**Given problem:** Please rewrite everything from the line containing "1456x819 pixels." through the end of the records below as a JSON list of strings, one string per line, with blank lines left out. Leave the pictures out of your answer.

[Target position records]
-- BEGIN --

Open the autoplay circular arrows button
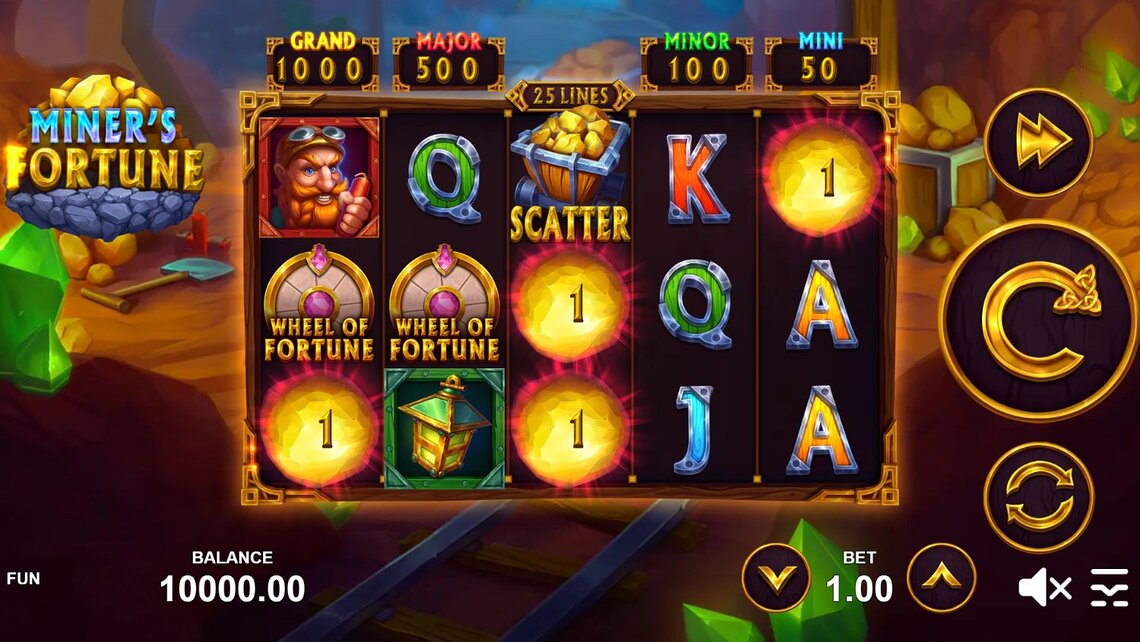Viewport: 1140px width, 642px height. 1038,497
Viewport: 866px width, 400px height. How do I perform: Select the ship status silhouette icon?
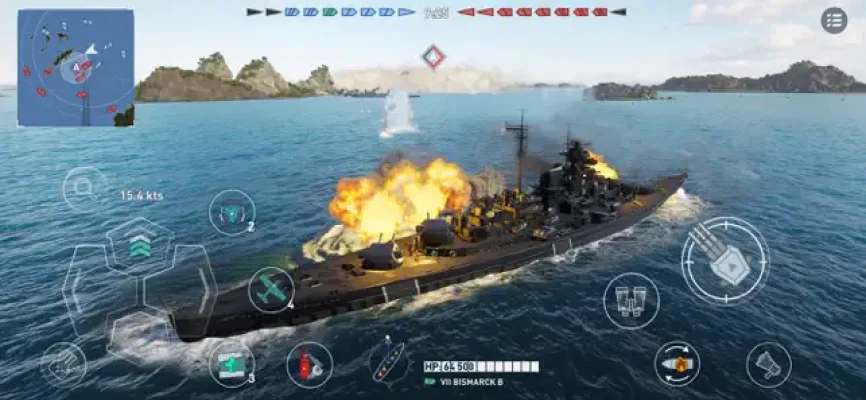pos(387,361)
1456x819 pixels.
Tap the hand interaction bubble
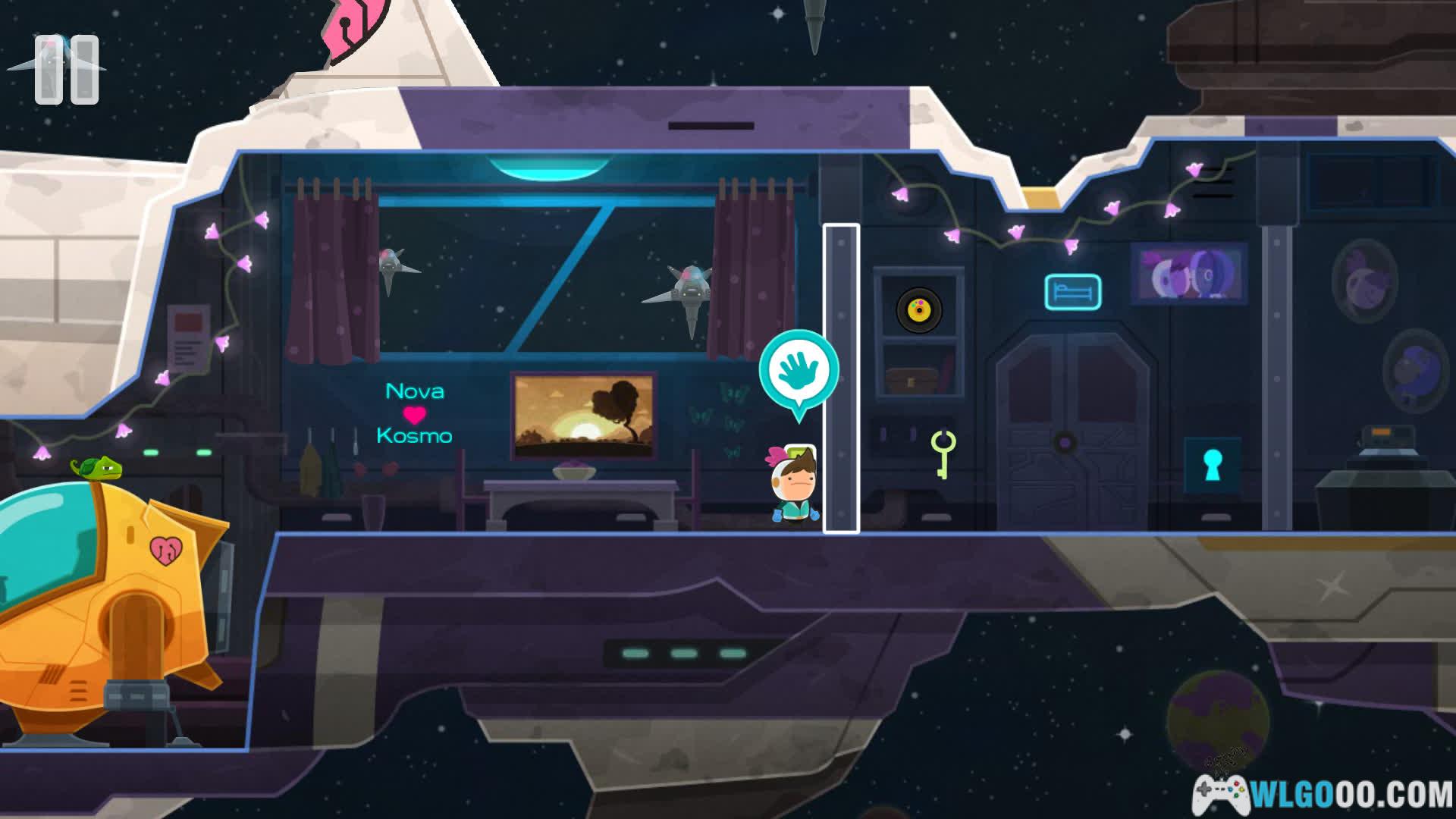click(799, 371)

-- END --

**Answer to this exercise:**
[
  "1456x819 pixels.",
  "Tap the hand interaction bubble",
  "click(799, 371)"
]